Face à ce constat, plusieurs voies d’évolution se dessinent pour renforcer la cohérence et l’efficacité du cadre juridique international. La première consiste en une meilleure coordination institutionnelle entre les différentes organisations internationales concernées. Des initiatives comme ONU-Énergie, mécanisme interagences créé en 2004 pour coordonner l’action du système des Nations Unies dans le domaine de l’énergie, constituent un pas dans cette direction. De même, la collaboration croissante entre l’AIE et l’IRENA pour produire des analyses conjointes sur la transition énergétique mondiale témoigne d’une volonté de dépasser les cloisonnements institutionnels.
Une deuxième piste réside dans le renforcement des mécanismes de suivi et de transparence. Le cadre de transparence renforcé établi par l’Accord de Paris représente une avancée significative, en soumettant tous les pays à des exigences communes de reporting sur leurs émissions et leurs politiques climatiques, y compris dans le secteur énergétique. Ces mécanismes pourraient être complétés par des processus d’évaluation par les pairs plus systématiques des politiques énergétiques nationales, sur le modèle des revues approfondies conduites par l’AIE.

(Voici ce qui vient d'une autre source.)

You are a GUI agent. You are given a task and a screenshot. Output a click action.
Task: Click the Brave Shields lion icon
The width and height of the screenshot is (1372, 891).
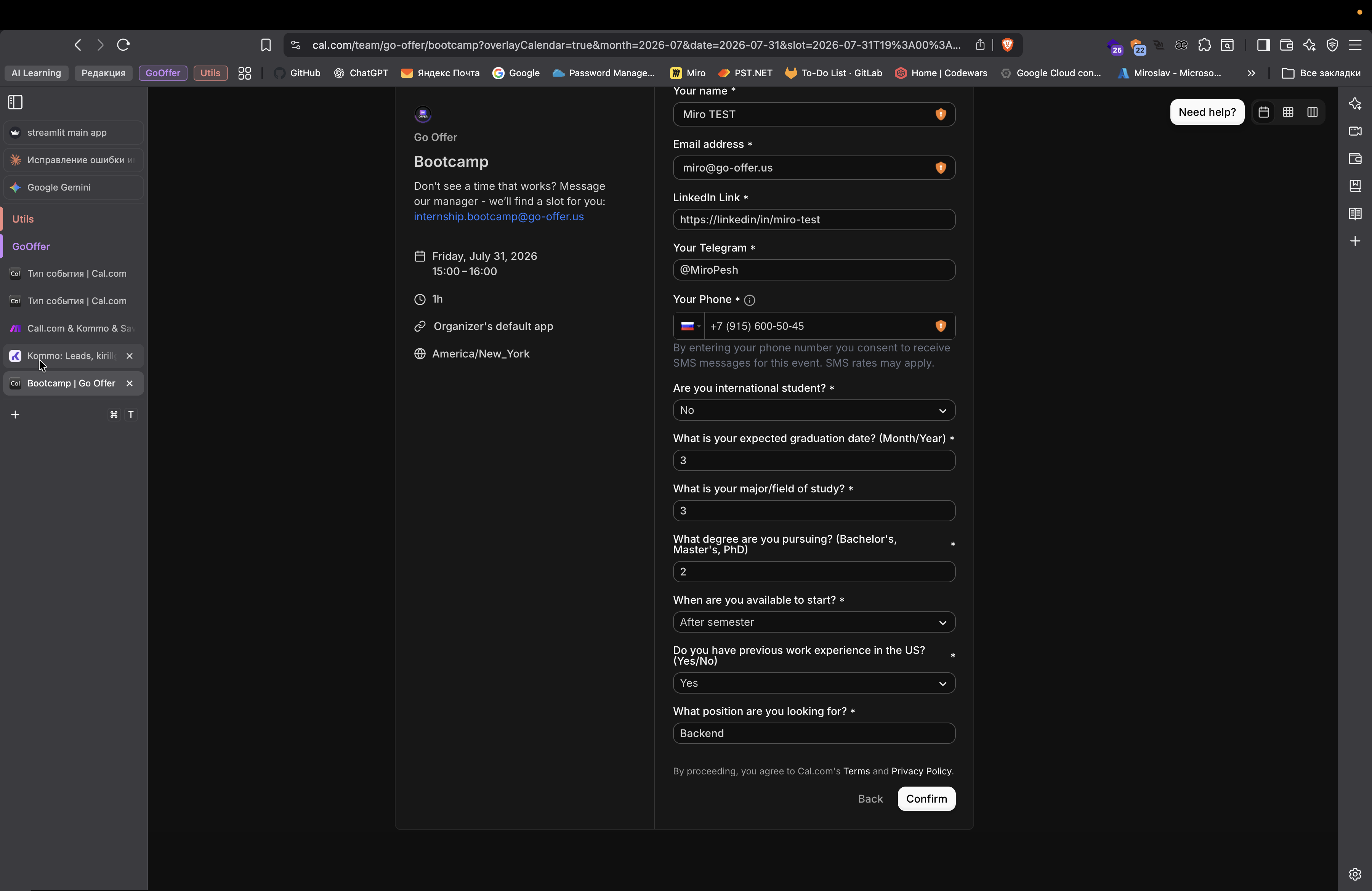coord(1007,45)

Une troisième voie concerne l’articulation plus explicite entre les différents régimes juridiques qui impactent la gouvernance de l’énergie durable. L’inclusion de clauses de cohérence dans les nouveaux instruments internationaux, faisant référence aux objectifs climatiques de l’Accord de Paris ou aux Objectifs de Développement Durable, constitue un outil prometteur. Ces clauses peuvent guider l’interprétation des obligations existantes dans une perspective favorable à la transition énergétique.
Au-delà de ces évolutions incrémentales, certains observateurs plaident pour des réformes plus ambitieuses. L’idée d’une Organisation Mondiale de l’Énergie, qui centraliserait la gouvernance internationale du secteur, réapparaît périodiquement dans les débats. Sans aller jusqu’à cette création institutionnelle majeure, l’élaboration d’une convention-cadre sur l’énergie durable pourrait offrir un socle juridique commun, articulant les principes fondamentaux qui devraient guider la transition énergétique mondiale.
Le rôle croissant des acteurs non-étatiques
L’évolution du droit international de la durabilité énergétique se caractérise également par l’implication croissante d’acteurs non-étatiques. Les collectivités territoriales, les entreprises et la société civile jouent un rôle de plus en plus significatif dans l’élaboration et la mise en œuvre des normes relatives à l’énergie durable.
Des initiatives comme le C40, réseau de mégapoles engagées pour le climat, ou la Coalition Under2, qui rassemble des gouvernements infranationaux s’engageant à réduire leurs émissions de 80-95% d’ici 2050, illustrent cette diplomatie climatique parallèle des territoires. De même, des coalitions d’entreprises comme la RE100 (engagement d’approvisionnement 100% renouvelable) ou l’Alliance of CEO Climate Leaders du Forum Économique Mondial contribuent à l’émergence de standards volontaires qui complètent et parfois inspirent la réglementation publique.
Cette gouvernance polycentrique de l’énergie durable soulève des questions juridiques nouvelles sur l’articulation entre engagements volontaires et obligations légales, et sur la responsabilisation des acteurs privés dans la transition énergétique mondiale.
Le droit international de la durabilité énergétique se trouve ainsi à la croisée des chemins. Son évolution future dépendra de la capacité des États et des autres parties prenantes à surmonter les clivages traditionnels entre pays développés et en développement, entre producteurs et consommateurs d’énergie, pour construire un cadre juridique à la hauteur de l’urgence climatique et des défis de la transition énergétique mondiale.